As we reviewed in this manuscript, a growing amount of evidence highlights the role of E3 ubiquitin ligases in controlling CSCs’ characteristics, although a complete understanding of the molecular mechanism by which the ubiquitination process may impact CSCs is still needed. Many E3 ubiquitin ligases are awaiting identification to clarify the impact on self-renewal and the differentiation processes involved in CSCs. In this context, interactome or genome-wide CRSPR analyses will help address the impact of the E3 ubiquitin ligases on CSCs. Small-molecules have been reported to specifically target E3 ubiquitin ligases and have been proposed as a potential target therapy against cancer. To date, the results from preclinical and clinical studies are very promising and encouraging, particularly the PROTACs strategy which opens a new opportunity to target many undruggable proteins.

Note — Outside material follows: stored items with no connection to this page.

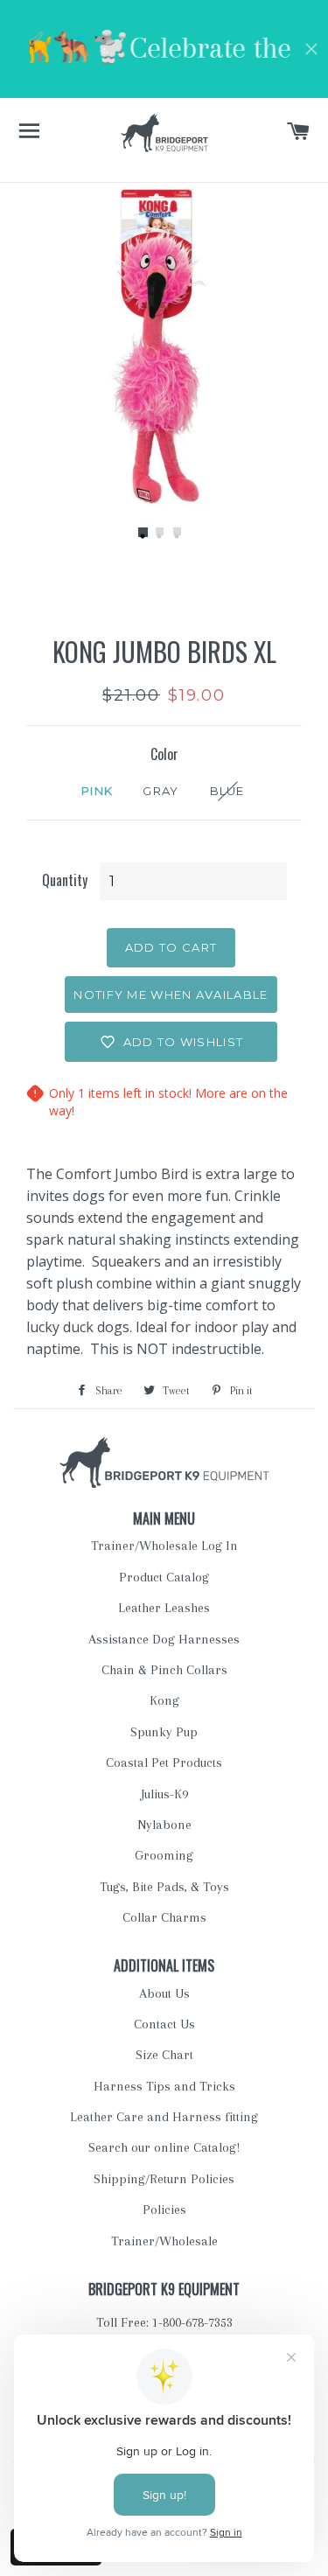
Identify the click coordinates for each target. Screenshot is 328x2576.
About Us (164, 1993)
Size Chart (164, 2055)
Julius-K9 (164, 1794)
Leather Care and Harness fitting (164, 2117)
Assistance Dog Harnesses (164, 1639)
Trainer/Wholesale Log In (164, 1545)
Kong (164, 1700)
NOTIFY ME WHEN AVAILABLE (170, 995)
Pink (97, 791)
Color (164, 753)
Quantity (64, 879)
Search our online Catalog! (164, 2147)
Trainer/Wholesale (164, 2241)
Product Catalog (164, 1577)
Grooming (164, 1855)
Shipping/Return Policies (164, 2179)
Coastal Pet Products (164, 1762)
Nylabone (164, 1825)
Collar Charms (164, 1917)
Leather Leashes (164, 1608)
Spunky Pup (164, 1732)
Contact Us (164, 2024)
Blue (227, 791)
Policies (164, 2209)
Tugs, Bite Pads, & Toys (164, 1887)
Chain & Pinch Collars (164, 1670)
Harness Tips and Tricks (164, 2086)
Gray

Given that CSCs are a small population of cancer cells with the capacity for self-renewal, differentiation and reconstitution of tumor heterogeneity, targeting CSCs is a promising therapeutic strategy for the effective eradication of cancer [111]. In conclusion, a deep understanding of how the E3 ubiquitin ligases may influence CSCs will help develop novel therapeutic strategies against E3 ubiquitin ligases targeting CSCs to fight cancer.